A smile pestered her lips. “He was expecting some quiet woman,” she agreed.
“Instead, he got me.” She gave a deep sigh, turning her head up to the sky, as if to pull strength from it.
“He was so drunk that he told me if our child wasn’t a boy, he’d tell the woman he’d gotten pregnant that he’d take that child and make me raise him.
I didn’t know he’d been unfaithful to me, so when he told me that, I told him if he continued to have port girls, I would sleep with other men while he was away at sea. ”
Alister cleared his throat of the lump in it, stepping away from the wheel. It seemed his movements caught her attention because she looked at him, then rolled her eyes like she could read his thoughts.
“I understand it now,” she conceded with a laugh.
“Women can’t swim across the sea and tell each other.
It’s easy to have other girls.” She turned the wheel from side to side with a smile.
“It’s lonely at sea. I had to sail it to understand what it’s like.
Still, you would’ve thought he’d have kept his dick to himself. ”
She leaned her elbow on the wheel, resting against it. It didn’t seem like she was willing to let it go now.
“I was a good wife. I did what I was told, did my wifely duties without complaint. I held teas, parties, showed off his wealth to make him happy. Unfortunately, any mistake, no matter how large or small, was punished. I looked forward to when he would piss off to sea.”
It didn’t take Alister much to realise it. “You never wanted him to come back.”
“Nope. I wanted him good and dead long before I set out to do it myself. That being said, even though I hated my situation at the time, I’m glad it led to this.
” She gave Alister a brighter smile, her blue eyes catching the sunlight, which made them look like shallow water.
“I think I was born to be a pirate. I hated sitting around like some stupid, brainless woman. Theodore never shut up about the sea; it’s all he would talk about.

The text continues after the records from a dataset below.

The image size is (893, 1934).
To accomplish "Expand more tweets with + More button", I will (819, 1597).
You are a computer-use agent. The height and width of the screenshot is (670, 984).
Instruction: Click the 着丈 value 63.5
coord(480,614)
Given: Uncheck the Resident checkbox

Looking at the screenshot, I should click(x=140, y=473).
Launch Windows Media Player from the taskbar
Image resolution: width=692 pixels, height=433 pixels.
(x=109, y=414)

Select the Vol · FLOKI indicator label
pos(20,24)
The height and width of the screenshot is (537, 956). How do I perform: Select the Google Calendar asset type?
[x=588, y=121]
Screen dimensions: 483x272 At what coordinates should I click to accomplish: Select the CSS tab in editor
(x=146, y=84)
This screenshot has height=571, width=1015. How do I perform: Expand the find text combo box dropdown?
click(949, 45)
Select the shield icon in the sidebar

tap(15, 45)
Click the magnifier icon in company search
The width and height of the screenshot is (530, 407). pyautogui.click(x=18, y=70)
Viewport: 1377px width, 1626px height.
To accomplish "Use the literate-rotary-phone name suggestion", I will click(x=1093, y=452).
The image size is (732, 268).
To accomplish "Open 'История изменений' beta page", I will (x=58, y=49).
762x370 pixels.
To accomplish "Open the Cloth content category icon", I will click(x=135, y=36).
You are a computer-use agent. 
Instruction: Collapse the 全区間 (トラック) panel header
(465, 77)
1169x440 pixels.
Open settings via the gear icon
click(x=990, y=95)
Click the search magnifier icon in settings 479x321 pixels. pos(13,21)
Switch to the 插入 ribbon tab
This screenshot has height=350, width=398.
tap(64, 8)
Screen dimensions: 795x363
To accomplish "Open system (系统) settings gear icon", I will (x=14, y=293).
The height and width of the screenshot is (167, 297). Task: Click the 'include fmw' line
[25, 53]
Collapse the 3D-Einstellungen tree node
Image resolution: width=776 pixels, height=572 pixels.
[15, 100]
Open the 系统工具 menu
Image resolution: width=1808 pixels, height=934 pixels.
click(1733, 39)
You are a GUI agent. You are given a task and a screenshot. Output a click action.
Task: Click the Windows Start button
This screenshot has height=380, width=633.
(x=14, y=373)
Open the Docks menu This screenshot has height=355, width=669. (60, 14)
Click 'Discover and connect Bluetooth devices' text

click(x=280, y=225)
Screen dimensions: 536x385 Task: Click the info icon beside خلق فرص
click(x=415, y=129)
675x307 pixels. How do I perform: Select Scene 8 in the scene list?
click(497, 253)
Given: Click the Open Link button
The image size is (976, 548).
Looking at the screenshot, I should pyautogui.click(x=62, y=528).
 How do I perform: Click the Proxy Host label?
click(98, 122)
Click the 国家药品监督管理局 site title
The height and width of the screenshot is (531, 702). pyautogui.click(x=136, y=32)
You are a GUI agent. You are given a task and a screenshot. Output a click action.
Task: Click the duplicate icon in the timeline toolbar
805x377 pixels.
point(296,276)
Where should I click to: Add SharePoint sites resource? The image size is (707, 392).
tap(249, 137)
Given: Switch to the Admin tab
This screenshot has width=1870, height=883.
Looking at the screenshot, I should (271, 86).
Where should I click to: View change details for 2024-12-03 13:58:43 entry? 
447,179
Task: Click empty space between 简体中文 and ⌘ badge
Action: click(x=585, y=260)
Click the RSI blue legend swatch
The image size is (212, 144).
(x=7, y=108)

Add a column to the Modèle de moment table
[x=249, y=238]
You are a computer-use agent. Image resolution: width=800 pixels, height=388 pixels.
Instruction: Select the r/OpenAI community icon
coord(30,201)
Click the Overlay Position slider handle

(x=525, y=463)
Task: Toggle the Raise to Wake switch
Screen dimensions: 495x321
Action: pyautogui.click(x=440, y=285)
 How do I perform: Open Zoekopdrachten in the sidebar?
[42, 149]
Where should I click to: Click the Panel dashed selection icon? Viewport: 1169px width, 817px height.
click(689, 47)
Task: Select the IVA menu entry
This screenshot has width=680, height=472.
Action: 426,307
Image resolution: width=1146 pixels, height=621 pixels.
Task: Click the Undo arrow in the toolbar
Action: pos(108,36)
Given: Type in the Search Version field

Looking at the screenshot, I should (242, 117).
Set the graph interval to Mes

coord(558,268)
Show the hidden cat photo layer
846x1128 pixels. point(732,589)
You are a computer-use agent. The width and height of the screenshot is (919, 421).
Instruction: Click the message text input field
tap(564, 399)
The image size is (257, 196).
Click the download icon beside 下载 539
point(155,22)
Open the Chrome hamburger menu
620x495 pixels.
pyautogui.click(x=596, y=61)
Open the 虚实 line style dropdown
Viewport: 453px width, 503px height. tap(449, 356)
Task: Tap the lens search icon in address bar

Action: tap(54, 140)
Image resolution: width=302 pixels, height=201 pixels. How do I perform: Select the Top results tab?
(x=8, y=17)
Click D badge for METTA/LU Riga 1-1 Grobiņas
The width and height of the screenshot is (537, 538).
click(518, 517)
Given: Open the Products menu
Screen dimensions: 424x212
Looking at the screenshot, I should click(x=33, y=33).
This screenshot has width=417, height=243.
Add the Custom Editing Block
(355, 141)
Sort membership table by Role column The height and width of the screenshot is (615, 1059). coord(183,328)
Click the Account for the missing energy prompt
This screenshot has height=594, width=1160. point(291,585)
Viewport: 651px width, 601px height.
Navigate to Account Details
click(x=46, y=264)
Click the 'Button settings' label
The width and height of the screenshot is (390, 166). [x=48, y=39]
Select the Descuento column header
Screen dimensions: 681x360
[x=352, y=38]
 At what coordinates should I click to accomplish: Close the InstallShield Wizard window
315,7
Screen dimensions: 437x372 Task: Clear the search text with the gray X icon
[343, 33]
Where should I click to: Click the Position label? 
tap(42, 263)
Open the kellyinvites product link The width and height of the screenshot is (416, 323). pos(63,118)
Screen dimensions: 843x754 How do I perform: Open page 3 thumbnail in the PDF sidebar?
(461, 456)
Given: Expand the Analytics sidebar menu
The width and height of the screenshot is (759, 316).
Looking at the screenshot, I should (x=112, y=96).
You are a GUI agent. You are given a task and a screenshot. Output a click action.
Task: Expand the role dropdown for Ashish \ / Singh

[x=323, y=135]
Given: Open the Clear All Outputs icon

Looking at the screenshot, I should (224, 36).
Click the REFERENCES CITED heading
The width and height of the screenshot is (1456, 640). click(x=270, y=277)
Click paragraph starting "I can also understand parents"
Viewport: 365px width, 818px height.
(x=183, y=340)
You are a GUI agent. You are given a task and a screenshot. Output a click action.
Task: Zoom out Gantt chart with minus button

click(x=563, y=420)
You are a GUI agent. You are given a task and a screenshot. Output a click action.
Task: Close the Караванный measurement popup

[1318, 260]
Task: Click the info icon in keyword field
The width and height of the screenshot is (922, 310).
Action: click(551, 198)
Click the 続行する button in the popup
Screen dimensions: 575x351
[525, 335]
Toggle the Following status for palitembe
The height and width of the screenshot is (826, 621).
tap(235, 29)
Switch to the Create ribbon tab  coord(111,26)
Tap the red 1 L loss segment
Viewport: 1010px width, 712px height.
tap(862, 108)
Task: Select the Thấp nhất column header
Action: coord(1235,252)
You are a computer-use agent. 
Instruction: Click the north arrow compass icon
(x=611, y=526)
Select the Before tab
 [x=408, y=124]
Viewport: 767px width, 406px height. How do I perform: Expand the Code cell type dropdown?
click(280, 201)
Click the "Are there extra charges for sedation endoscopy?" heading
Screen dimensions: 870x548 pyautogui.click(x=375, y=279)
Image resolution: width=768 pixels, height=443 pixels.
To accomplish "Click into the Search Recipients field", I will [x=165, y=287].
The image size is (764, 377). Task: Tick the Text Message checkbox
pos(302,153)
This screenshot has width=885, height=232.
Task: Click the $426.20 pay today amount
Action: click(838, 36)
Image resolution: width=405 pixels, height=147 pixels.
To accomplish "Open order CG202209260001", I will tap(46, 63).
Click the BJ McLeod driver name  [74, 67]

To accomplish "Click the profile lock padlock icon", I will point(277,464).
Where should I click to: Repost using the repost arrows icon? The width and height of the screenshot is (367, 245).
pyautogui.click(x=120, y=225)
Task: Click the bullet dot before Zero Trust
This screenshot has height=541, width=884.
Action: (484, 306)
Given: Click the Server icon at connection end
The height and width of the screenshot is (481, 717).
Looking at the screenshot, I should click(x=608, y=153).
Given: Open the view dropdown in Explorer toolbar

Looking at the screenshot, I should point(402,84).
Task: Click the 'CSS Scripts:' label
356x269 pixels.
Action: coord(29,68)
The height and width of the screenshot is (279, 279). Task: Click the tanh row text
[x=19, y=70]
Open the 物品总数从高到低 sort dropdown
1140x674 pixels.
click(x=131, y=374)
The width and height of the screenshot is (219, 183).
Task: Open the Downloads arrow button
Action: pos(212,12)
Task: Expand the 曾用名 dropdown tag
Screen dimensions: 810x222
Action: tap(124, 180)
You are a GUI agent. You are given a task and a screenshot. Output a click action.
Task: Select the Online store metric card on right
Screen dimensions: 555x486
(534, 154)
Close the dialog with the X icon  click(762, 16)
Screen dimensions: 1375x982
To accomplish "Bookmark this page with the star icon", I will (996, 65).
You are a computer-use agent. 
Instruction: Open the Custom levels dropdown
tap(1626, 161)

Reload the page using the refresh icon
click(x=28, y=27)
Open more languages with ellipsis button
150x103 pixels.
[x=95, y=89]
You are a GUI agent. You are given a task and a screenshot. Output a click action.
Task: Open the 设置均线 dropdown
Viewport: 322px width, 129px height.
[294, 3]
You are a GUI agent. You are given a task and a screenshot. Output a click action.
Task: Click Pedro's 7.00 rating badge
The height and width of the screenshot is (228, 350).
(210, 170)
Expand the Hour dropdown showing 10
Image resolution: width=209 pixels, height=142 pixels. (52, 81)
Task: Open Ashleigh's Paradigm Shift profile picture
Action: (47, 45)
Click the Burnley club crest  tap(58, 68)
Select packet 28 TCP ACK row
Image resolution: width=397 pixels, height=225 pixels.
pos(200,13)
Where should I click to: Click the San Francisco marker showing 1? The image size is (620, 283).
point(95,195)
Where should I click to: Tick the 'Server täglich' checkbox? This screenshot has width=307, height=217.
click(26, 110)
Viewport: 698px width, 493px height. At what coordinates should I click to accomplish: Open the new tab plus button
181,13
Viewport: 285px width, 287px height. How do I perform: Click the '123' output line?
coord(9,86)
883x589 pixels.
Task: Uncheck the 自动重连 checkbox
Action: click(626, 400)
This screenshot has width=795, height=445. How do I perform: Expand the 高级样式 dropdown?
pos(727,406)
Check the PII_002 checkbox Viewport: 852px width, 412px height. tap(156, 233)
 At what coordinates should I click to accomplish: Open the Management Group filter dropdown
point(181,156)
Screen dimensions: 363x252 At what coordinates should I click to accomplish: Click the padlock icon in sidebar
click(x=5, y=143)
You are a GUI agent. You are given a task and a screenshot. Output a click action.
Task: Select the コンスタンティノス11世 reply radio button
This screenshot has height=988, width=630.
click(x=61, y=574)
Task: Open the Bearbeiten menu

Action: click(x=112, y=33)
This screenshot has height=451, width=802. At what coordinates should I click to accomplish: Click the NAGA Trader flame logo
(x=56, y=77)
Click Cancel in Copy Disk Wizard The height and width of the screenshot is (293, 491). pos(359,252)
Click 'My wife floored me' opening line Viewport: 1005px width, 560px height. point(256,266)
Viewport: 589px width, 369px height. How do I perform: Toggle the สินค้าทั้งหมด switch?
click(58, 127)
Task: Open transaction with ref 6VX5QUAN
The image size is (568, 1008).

He told me so much about being in command of a ship and crew, and I used that information to become a captain.
He had old books on sailing, which I studied before I left.
The moment he left for duty, I ran, since he wasn’t around to stop me. ”
She fell back, stretching her arms out while she held onto the handles and bowed her back. It was like she wanted to turn upside down, the tips of her brunette hair almost brushing the timber decking.
“There is no truer freedom than being a captain of the seas.”
Alister shook his head with a deep chuckle. “Well, ain’t that the truth.”